O uso de conhecimentos tradicionais é visado não apenas por suas propriedades, mas por acelerar o desenvolvimento de produtos e reduzir o volume de investimentos em pesquisas por parte das empresas. De acordo com dados do Ministério do Meio Ambiente, de cada 10 mil amostras de substâncias analisadas, apenas uma demonstra utilidade, o que faz com que uma pesquisa para lançamento de um novo produto possa levar até 15 anos, com custos entre US$ 230 milhões e US$ 500 milhões. Pesquisas apontam que 75% dos 120 compostos ativos amplamente utilizados pela medicina apresentam correlação positiva com o uso tradicional das plantas das quais derivam.

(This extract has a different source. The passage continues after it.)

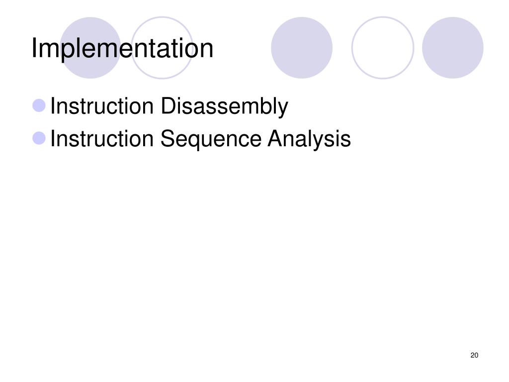Click the word "Disassembly"
Viewport: 509px width, 382px height.
pos(224,106)
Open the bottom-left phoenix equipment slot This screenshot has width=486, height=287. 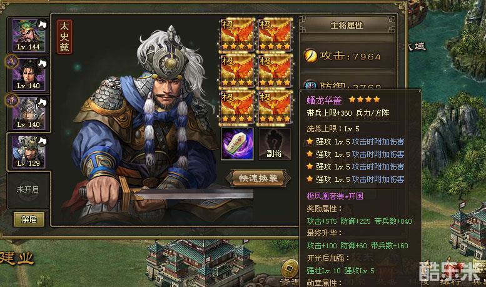237,108
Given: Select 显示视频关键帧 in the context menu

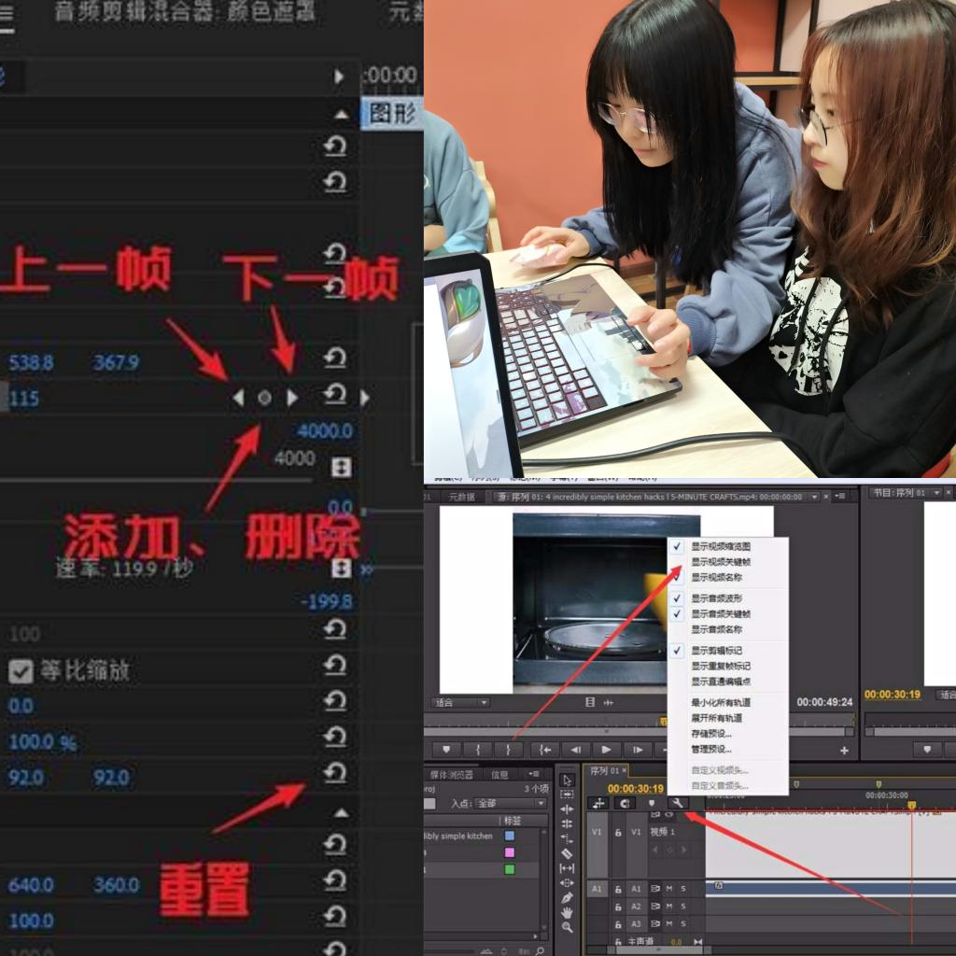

Anteprojeto em consulta pública até julho O reconhecimento da necessidade de proteção da sociodiversidade, intrinsecamente associada à biodiversidade, está consagrado também na legislação interna brasileira. O Governo Federal está em processo de consulta pública ao Anteprojeto de Lei (APL) sobre Acesso a Recursos Genéticos, Conhecimentos Tradicionais e Repartição de Benefícios. O prazo termina em 13 de julho. O APL deverá substituir a Medida Provisória 2.186-16, de 2001 e dispõe sobre a coleta de material biológico; o acesso aos recursos genéticos e seus derivados, para pesquisa científica ou tecnológica, bioprospecção ou elaboração ou desenvolvimento de produtos comerciais; a remessa e o transporte de material biológico; o acesso e a proteção aos conhecimentos tradicionais associados e aos direitos dos agricultores; além de abordar a repartição de benefícios resultantes do uso da biodiversidade.